The volumes that we produce may be significantly affected by the rates at which we acquire leaseholds and other mineral interests and explore, exploit and develop our leasehold and other mineral interests through drilling and production activities. These activities require substantial capital expenditures, and our ability to fund these activities through cash flow from our operations, borrowings and other sources may be affected by instability in the capital markets.

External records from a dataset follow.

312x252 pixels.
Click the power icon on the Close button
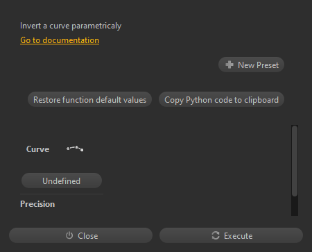tap(69, 235)
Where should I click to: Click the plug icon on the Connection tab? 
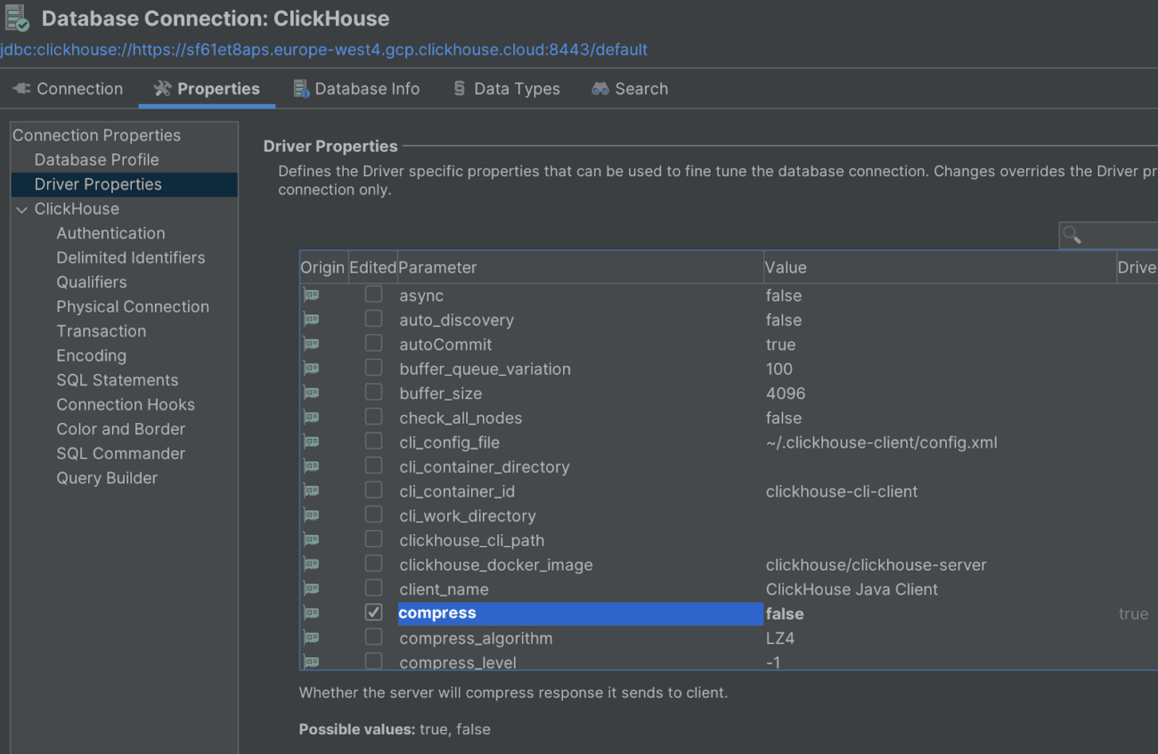click(x=20, y=88)
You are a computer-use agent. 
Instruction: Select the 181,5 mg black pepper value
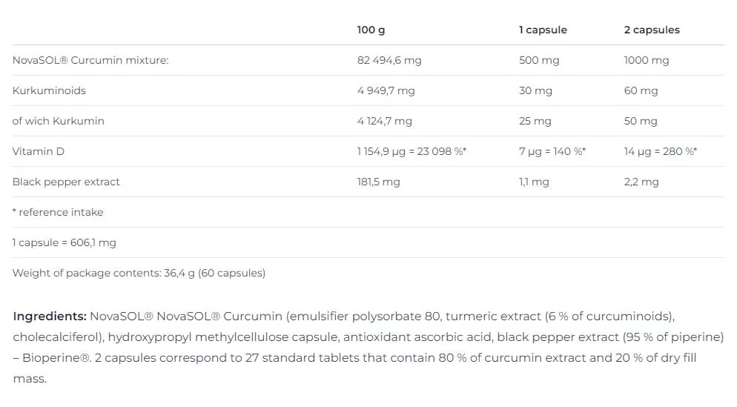tap(378, 182)
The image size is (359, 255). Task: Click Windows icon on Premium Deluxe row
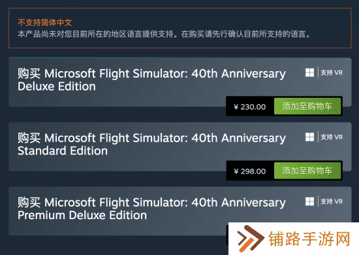point(309,202)
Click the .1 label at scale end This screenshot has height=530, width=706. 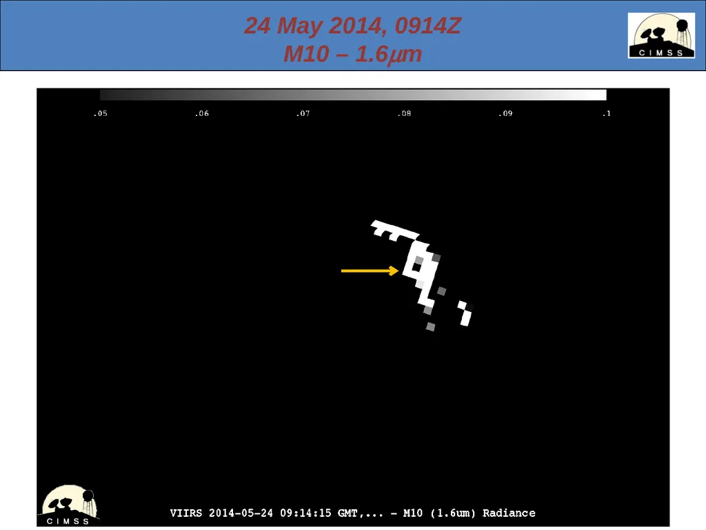(607, 114)
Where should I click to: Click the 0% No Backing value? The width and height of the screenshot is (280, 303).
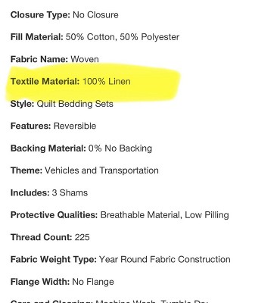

For the remainder of 2012 through 2021, price collars and swaps hedge a portion of our natural gas and NGL revenue. The following summarizes future production hedged with commodity derivatives as of March 31, 2012.
| | | | |
Production | | Daily Production Volume |
Year | | Gas | | NGL |
| | MMcfd | | MBbld |
2012 | | 230 | | 7 |
2013 | | 150 | | - |
2014—2015 | | 110 | | - |
2016—2021 | | 45 | | - |
The following summarizes our cash flow activity for the 2012 quarter and 2011 quarter:
| | | | | | | | |
| | Three Months Ended March 31, | |
| | 2012 | | | 2011 | |
| | (In thousands) | |
Net cash provided by operating activities | | $ | 27,370 | | | $ | 11,713 | |
Net cash used by investing activities | | | (133,365 | ) | | | (194,337 | ) |
Net cash provided by financing activities | | | 106,021 | | | | 128,409 | |
Operating Cash Flows
Net cash provided by operations for the 2012 quarter increased from the 2011 quarter due to positive changes in working capital partially offset by lower realized prices (including hedging effects) and the receipt of BBEP distributions of $6.4 million in the 2011 quarter.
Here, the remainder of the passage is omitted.